Zijn hang naar richting en kalmte is urgent, alhoewel niet langer op een ongezonde manier; zijn laatste bundel ‘Zwanendwang’ vertelt over de dwangneurose die hij tijdens zijn dansopleiding ontwikkelde. Op zoek naar grip en overzicht neuriede hij zichzelf structuur toe met het Zwanenmeer, maar op een gegeven moment werkte dat niet meer. “Ik moest het helemaal afmaken. Soms probeerde ik alleen de tweede akte te doen, twintig minuten, maar dan moest ik daarna toch door.” Het bleek, gelukzalig genezen op eigen kracht, de voedingsbodem voor een bundel. In Groenlo ontstaan, door schrijvend terug naar Den Haag te gaan.

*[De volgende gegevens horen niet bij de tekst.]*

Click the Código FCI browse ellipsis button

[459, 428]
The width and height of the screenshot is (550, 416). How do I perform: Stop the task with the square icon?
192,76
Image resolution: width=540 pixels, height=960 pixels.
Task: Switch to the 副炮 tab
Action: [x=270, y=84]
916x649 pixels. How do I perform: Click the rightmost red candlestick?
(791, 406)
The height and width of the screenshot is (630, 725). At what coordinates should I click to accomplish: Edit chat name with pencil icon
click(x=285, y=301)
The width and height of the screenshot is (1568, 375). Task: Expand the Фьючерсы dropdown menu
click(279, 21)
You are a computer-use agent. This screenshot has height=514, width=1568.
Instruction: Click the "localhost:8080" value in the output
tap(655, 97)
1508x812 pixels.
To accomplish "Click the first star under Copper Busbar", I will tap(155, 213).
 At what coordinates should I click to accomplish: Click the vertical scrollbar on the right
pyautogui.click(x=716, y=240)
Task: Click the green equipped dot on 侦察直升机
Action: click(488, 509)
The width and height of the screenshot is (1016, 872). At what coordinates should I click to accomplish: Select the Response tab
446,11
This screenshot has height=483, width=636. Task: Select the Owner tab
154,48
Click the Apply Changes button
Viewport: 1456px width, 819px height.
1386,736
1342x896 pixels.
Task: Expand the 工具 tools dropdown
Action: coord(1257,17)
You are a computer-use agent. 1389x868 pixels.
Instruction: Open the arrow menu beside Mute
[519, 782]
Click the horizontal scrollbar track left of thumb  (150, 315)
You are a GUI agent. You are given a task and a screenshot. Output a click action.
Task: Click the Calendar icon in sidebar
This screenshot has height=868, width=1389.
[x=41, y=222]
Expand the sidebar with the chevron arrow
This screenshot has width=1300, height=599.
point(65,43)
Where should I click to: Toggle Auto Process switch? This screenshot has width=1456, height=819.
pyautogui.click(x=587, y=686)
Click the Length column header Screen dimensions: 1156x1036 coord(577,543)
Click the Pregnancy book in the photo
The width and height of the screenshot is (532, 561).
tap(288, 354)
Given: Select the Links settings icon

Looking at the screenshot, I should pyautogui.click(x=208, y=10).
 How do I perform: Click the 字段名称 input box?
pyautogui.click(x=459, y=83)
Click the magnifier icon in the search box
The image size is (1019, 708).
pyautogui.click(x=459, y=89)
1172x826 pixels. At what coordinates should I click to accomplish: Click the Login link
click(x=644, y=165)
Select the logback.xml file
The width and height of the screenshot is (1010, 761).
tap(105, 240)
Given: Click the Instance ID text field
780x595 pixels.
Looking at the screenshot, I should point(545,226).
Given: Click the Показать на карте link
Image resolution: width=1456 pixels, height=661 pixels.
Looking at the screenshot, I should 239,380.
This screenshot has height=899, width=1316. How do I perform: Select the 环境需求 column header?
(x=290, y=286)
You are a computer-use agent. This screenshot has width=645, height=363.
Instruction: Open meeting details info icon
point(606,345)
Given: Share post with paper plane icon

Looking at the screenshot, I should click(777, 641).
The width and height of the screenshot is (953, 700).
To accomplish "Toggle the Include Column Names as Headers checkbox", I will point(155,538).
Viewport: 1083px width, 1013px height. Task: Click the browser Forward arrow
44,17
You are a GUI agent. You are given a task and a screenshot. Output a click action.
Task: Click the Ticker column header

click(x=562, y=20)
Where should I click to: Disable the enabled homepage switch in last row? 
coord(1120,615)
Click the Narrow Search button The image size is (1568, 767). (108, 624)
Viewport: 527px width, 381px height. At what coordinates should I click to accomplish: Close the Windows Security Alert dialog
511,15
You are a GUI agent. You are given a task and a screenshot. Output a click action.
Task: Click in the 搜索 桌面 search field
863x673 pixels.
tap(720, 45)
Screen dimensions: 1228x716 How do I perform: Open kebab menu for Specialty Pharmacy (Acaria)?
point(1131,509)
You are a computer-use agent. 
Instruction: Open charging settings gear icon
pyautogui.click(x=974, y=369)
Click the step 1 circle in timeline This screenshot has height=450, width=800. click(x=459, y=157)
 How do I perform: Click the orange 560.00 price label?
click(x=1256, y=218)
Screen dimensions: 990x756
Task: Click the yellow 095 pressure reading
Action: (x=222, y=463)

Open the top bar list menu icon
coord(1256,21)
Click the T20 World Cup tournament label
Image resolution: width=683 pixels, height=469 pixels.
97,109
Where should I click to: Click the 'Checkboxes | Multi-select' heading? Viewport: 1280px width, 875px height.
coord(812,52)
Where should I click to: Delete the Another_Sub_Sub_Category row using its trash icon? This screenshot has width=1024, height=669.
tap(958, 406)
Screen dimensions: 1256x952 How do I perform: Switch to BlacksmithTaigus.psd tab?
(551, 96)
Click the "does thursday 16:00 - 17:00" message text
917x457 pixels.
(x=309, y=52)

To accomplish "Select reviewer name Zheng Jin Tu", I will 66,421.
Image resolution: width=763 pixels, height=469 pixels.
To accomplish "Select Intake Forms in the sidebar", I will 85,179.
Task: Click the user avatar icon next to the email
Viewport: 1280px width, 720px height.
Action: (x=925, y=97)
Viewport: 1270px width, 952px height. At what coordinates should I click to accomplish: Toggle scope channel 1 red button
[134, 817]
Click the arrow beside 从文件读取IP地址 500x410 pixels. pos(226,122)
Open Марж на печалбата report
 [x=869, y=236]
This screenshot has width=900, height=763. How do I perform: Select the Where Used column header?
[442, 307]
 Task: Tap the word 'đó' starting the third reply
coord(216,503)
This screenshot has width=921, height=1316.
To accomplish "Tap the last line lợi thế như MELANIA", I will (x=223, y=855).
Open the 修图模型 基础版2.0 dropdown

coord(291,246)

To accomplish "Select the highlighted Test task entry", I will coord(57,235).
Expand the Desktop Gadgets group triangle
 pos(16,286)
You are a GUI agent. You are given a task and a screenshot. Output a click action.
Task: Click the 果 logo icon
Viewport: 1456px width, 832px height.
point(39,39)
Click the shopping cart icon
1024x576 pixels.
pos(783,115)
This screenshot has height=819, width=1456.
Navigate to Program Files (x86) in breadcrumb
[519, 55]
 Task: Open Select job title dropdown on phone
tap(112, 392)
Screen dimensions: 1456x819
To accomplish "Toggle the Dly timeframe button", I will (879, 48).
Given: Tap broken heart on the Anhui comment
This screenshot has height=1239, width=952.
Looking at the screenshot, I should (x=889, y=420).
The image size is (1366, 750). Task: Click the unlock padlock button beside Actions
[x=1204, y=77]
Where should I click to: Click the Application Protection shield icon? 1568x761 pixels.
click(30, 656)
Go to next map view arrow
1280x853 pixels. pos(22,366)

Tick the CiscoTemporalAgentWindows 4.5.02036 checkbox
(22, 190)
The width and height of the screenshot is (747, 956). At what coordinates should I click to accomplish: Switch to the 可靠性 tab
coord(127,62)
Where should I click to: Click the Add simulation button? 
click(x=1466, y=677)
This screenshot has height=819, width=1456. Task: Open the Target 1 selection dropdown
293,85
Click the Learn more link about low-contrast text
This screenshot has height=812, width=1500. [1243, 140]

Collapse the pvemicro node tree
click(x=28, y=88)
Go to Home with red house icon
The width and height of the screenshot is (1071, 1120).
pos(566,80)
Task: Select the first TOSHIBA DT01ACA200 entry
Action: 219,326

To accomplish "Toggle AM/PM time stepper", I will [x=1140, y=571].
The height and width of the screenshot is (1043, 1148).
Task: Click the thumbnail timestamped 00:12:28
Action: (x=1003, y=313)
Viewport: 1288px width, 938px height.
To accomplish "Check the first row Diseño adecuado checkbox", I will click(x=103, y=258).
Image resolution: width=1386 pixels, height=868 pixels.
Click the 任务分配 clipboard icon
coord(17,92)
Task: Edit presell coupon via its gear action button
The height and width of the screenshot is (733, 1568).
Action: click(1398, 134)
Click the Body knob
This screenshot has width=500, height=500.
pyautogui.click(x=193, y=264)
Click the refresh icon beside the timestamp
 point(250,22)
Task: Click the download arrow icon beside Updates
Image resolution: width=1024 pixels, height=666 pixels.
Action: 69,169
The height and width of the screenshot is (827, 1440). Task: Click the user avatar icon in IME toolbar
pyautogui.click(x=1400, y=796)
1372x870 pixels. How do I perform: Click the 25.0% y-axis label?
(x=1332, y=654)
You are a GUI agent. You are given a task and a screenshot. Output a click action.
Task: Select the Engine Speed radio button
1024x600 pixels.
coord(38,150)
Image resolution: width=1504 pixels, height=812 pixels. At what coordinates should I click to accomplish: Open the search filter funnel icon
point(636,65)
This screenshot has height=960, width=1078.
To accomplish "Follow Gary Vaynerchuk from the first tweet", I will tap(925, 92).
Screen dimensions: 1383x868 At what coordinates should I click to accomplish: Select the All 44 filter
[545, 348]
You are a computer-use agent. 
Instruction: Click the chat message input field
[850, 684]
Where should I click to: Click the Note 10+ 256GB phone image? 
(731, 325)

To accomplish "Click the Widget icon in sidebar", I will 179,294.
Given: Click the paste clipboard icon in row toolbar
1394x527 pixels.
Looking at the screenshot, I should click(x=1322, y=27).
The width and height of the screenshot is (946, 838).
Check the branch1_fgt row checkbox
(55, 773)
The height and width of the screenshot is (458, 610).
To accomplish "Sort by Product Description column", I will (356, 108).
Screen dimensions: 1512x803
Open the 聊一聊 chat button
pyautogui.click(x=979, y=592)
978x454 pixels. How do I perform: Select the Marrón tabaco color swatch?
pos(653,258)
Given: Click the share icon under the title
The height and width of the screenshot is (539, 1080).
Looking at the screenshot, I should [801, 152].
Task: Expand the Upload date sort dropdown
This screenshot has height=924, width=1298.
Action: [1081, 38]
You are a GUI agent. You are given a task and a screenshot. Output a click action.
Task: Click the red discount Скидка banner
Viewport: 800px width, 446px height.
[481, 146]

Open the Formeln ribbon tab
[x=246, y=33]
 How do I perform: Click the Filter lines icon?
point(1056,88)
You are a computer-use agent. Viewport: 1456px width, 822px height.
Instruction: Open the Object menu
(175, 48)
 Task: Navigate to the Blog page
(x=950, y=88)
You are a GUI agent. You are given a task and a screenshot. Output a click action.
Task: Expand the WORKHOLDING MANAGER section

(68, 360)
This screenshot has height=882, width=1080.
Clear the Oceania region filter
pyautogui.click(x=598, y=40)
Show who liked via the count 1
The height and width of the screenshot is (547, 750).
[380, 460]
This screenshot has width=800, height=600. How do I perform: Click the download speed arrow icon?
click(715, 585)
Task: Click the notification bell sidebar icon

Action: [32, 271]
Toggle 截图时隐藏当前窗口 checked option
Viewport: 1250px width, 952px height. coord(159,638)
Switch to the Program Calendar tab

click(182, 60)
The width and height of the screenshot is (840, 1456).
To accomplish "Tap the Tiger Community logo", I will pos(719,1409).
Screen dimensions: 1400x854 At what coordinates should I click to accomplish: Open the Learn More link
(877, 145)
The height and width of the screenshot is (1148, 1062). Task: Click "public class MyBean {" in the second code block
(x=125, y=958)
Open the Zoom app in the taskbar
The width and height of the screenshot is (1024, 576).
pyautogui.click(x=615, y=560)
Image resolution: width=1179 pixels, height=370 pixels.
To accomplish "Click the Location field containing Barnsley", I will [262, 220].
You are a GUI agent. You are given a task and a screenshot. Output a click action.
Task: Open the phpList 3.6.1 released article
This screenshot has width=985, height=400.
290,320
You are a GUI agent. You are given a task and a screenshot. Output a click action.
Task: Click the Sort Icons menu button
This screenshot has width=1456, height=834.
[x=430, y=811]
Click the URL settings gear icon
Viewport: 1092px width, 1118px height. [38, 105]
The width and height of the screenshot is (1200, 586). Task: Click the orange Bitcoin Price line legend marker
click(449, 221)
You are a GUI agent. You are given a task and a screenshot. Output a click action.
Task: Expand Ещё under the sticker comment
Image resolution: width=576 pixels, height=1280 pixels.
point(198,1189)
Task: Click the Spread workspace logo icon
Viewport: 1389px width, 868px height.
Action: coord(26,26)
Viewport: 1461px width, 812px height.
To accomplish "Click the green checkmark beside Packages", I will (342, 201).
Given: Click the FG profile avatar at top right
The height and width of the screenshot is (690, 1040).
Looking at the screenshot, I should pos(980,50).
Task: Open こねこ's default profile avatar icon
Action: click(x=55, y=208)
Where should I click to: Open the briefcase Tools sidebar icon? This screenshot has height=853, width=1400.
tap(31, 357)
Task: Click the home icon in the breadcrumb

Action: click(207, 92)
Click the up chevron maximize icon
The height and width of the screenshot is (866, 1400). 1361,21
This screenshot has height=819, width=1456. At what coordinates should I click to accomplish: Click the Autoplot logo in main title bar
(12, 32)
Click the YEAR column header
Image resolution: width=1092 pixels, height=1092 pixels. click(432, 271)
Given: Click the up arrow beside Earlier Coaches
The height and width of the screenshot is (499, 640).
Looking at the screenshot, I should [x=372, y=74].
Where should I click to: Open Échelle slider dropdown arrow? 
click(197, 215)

“Mijn man en ik wilden hier eigenlijk pas gaan wonen met ons pensioen.” Maar toen werd zijn schoonvader ziek en bespoedigden ze die stap. “We keken elkaar aan en kwamen deze kant op.” Bij toeval werd het Groenlo, waar een oude dokterswoning staat uit 1905. Nu wil het dat zijn man Daan huisarts is. Alleen niet daar, want de praktijk met eigen opgang werd de kangoeroewoning van zijn ouders. “We kunnen binnendoor naar elkaar toe, het werkt en het is gezellig. We zijn gewoon een gezin, met heel veel liefde.” Mark en Daan troffen er ongeveer dezelfde buren als in het westen: “Met dezelfde mentaliteit die we gewend waren; interesse, vrijgevigheid en een opendeurenbeleid.” Mark ging er sowieso wel vanuit op de inwoners alhier te lijken: “In grondhouding is de Nederlander toch altijd een Nederlander.” Het verbaast hem dan ook niet dat de ‘BBB’ landelijk zo groots is geworden. “De meeste westerlingen kijken helemaal niet op de boeren neer, ze zijn veel te druk met zichzelf.” En daarnaast haalt hij het Westland aan, waar immens veel kassen staan. “Ja, het is tuinbouw. Maar de mentaliteit aldaar is heel overeenkomstig met die van de boeren. Ik hoop zo dat de Achterhoeker minder vroom en bang is voor hoe zij daar zouden worden bezien.”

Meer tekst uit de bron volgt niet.